Dataset entries
++++++++++

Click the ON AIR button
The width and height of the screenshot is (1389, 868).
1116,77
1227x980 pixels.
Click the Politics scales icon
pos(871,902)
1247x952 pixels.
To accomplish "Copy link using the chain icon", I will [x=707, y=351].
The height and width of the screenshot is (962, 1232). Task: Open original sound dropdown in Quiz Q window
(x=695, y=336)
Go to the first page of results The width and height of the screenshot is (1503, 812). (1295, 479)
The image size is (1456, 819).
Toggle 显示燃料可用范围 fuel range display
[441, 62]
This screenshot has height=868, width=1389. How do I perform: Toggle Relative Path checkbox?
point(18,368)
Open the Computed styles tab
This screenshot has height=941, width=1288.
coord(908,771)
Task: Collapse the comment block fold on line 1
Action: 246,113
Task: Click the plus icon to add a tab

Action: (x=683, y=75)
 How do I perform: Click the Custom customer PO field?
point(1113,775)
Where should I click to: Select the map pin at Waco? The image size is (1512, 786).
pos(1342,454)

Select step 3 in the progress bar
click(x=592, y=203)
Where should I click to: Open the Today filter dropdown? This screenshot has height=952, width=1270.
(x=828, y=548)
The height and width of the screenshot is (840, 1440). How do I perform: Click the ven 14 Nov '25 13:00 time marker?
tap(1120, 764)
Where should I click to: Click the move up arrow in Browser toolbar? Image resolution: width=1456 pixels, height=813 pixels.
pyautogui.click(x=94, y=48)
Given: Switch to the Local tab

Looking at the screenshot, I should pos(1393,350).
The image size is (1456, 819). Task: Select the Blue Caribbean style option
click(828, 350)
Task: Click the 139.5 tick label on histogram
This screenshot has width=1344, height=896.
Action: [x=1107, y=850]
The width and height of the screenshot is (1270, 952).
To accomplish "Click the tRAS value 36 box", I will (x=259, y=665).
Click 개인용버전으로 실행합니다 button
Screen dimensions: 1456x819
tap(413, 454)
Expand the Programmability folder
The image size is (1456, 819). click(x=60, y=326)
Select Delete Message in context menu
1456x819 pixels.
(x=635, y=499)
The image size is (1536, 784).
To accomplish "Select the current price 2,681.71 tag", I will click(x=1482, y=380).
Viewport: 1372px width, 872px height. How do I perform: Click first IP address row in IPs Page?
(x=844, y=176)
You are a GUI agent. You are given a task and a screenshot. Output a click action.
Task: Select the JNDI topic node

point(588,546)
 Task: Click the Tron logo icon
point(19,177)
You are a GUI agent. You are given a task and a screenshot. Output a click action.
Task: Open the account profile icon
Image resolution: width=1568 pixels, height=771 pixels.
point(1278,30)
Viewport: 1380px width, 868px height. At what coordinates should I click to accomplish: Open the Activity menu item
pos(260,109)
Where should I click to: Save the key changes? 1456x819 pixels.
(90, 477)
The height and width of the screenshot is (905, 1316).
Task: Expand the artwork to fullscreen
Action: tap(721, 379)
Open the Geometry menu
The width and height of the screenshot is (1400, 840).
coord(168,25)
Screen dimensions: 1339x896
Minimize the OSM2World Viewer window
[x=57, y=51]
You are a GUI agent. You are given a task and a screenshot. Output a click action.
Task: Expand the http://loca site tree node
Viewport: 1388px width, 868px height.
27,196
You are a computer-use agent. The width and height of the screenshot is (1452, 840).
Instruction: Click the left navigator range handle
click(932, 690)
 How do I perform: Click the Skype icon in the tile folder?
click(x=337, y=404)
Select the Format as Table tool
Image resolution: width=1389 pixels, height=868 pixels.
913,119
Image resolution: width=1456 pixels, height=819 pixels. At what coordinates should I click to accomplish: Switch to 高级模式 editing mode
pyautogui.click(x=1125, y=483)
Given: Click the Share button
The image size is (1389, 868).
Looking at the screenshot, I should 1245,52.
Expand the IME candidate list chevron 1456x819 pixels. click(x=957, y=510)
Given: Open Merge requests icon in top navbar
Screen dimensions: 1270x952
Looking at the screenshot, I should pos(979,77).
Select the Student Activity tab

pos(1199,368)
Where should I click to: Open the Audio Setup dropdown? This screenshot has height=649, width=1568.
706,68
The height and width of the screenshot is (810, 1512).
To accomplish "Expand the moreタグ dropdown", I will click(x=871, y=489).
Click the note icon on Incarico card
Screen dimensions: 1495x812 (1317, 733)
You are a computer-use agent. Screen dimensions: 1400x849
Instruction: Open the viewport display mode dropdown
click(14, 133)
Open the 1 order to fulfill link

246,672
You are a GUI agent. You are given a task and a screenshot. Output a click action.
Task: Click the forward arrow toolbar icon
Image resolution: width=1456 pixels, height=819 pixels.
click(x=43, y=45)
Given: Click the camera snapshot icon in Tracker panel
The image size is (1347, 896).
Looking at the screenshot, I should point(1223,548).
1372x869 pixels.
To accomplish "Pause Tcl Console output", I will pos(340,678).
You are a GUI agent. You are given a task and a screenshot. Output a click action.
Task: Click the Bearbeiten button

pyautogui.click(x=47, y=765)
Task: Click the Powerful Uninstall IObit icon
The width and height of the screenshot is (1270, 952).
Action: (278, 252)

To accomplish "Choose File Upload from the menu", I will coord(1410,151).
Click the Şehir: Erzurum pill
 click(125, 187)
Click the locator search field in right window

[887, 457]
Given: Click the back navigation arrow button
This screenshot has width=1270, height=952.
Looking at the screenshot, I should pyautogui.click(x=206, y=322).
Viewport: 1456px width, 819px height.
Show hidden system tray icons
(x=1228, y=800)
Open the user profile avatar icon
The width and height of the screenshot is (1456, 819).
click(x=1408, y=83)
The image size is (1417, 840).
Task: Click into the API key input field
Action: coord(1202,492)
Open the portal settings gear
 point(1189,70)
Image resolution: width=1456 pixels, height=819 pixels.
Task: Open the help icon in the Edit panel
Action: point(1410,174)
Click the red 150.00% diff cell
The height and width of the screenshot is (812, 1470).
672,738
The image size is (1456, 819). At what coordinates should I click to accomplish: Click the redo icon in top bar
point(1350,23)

++++++++++

Directions for this task: Would you copy, unchanged, the stretch of the records above that begins at the line containing "Click the locator" and ends at the line containing "Viewport: 1456px width, 819px height.", and only that?

Task solution:
Click the locator search field in right window

[887, 457]
Given: Click the back navigation arrow button
This screenshot has width=1270, height=952.
Looking at the screenshot, I should pyautogui.click(x=206, y=322).
Viewport: 1456px width, 819px height.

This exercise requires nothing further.